House of the River

GENERAL DESCRIPTION.
The growth of the city of Murcia is consuming -in a sudden and disorganized way- the farmed fabric of large orchards that surrounds it. Its rich structure of canals, windmills and waterwheels gradually fades and disappears.
The Mota del Río is an elevated element created to protect the city and the large orchard areas of the annual floods of a nearby stream that has been recently converted into bike path. This sporty trail is leading a surprising reunion of citizens with a landscape that gave up for dead. By this silent way everyone get into a large vegetable garden that is deep, rich, slightly urbanized and away from roads and villages that once kept safe distance from the riverbed and its floods.
Unfortunately, a section of this landscape element called Mota del Rio became developable due to the proximity of a carriageway from which you access some plots with view over the stream from the backside façade. This house is the first to be built on these plots placed beside the Mota del Rio.
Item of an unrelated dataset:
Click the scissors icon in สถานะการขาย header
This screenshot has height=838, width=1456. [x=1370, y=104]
Traditionally referred to as "the river groves" these plots have an especially fertile ground because they are sunk in a lower height to the carriageway and the elevated bike path over the Mota del Rio. A slope that the planning regulations surprisingly propose to be artificially filled in to level the plot with the carriage way and the bike path, besides its traditional nature, eliminating its physical and historical topographical value.
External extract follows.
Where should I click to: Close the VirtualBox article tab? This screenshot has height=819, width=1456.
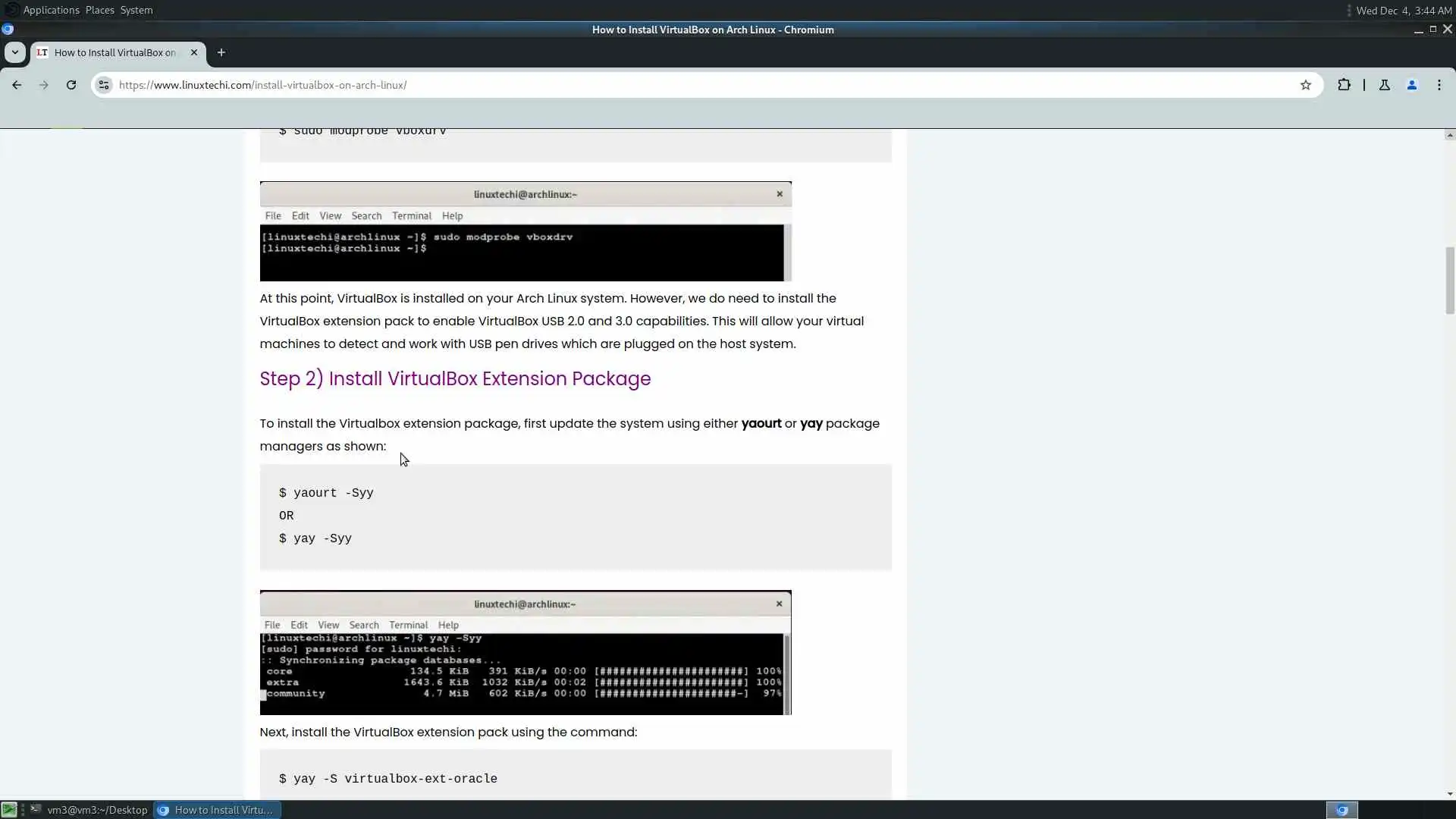pos(194,52)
This house is designed as a gateway that overlaps these two elevated elements that limit the plot, but also as a respectful gateway between the lives of the family that will inhabit it and the orchard landscape underneath the house that will remain intact.
The respectfulness of the traditional agricultural environment is translated as a ranked impact strategy through the applied building systems. A concrete slab on stilts extends the side of the road on one side of the plot. Over this slab that flies over the plot connecting its both opposite sides, a lightweight metal frame is placed in order to empty as much as possible the lower floors of the site where the continuous orchard fabric is.
The coatings are thought as a double set of integration with the landscape from a material and cultural angle - wood and metal placed in a patch of found materials - ; and secondly, by a gentle upward effect of lightness from the ground floor, supported by textures whose colour and translucency fluctuate daily and seasonally depending on weather conditions.
The reorientation of the main volume compared to the plot, and together with a stringent solar control and cross ventilation in all rooms significantly reduce HVAC energy needs.
Finally, gardening relies on a network of canals born in collecting rain housing, and connected with traditional irrigation water ditch. A detailed study proposes a native species appropriate operating system to the new conditions of sunlight in the plot, including a small Populus Alba riparian forest that provides privacy to the house regarding the riverwalk and the bike path.